Starting at the line that contains "You are a GUI" in the listing below, write out every line word for word until you have written the line that contains "1524x784 pixels.".

**Exercise inputs**
=== Section Start ===
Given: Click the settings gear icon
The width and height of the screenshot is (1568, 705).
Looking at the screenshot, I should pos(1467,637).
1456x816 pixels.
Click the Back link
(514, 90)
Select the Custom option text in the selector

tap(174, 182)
=== Section End ===
=== Section Start ===
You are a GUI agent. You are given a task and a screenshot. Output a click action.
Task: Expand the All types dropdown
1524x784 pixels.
=== Section End ===
**Answer to the exercise**
You are a GUI agent. You are given a task and a screenshot. Output a click action.
Task: Expand the All types dropdown
1524x784 pixels.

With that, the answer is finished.